*Text under study*
It is clear that whilst we might talk the talk around being inclusive, the majority of us are failing on a grand scale: from the day the advert is placed until the day the person leaves. We begrudgingly make accommodations, we ‘forget’ their needs when setting up meetings or interviews, and we pass them over, time and again.

The best move on, until they find an inclusive workplace.

What this means is that organisations not only miss out on the diversity of thought that is so important to keep fresh and ahead of the game, but also the opportunity to employ people that reflect their customer base. 

When you look at the stats the numbers are big. The ONS Family Resources Survey (2020) estimates that there are 14.1 million disabled people (as defined by the Disability Discrimination Act) in the UK, of whom 4.4m are currently in work. Of these 14.1m, around 8% per cent require a wheelchair. Given that many have never registered, this means that more than 13m people have a hidden disability or condition. 

Using the most conservative of measures, there is a 1 in 6 chance that the person next to you in the queue has a disability or a condition that you cannot see! And that is before we count all those people awaiting a diagnosis …

And there is a huge issue in itself. When presenting their first symptoms to their GP my interviewees received pain killers, tranquilisers and antibiotics with the instruction to come back if it didn’t go away after a few weeks. The second trip led to blood and urine tests, and another two weeks passed. Tests are often inconclusive, but rarely signal an issue, and the person is referred to a consultant, with a wait between a few weeks and many months (currently ten months for an ADHD Assessment for example). In the meantime the HR absence management system is approaching a final warning (no wonder it has such a bad name). 

Diagnosis was finally achieved between a month and fourteen years. The longest were endometriosis and lupus, which are tough to diagnose. Diagnosis itself can be quite exhilarating. When you know what your condition is, you can start on a proper regime of medicines and/or therapy. You can also let the HR team know that you now have protected characteristics, if you’re still working there (sadly, some will already have been made “redundant”). 

A diagnosis also means that accommodations in the workplace can be arranged. Some accommodations are physical and require co-ordination with facilities and IT, but often the most important are around flexibility. A neurodiverse colleague might need to see the slides in advance of a meeting and be given proper rest breaks between speakers, whilst someone with Cystic Fibrosis may not be able to keep making early morning meetings without becoming very tired and need significant time off. Listen carefully to your colleague and find out what their needs are – and be ready to be flexible in response.

*Assignment A*
In the text on workplace inclusion, reproduce the passage between "The best move" and "their customer base.", inclusive, replacing "organisations" with "employers".
*Assignment B*
Render this sentence from the text on workplace inclusion in French: "A diagnosis also means that accommodations in the workplace can be arranged."

*Recorded information*
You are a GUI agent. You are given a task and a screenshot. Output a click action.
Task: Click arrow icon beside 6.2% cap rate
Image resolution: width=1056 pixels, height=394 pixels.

*Worked solution A*
The best move on, until they find an inclusive workplace.

What this means is that employers not only miss out on the diversity of thought that is so important to keep fresh and ahead of the game, but also the opportunity to employ people that reflect their customer base.

*Worked solution B*
Un diagnostic signifie aussi que des aménagements sur le lieu de travail peuvent être mis en place.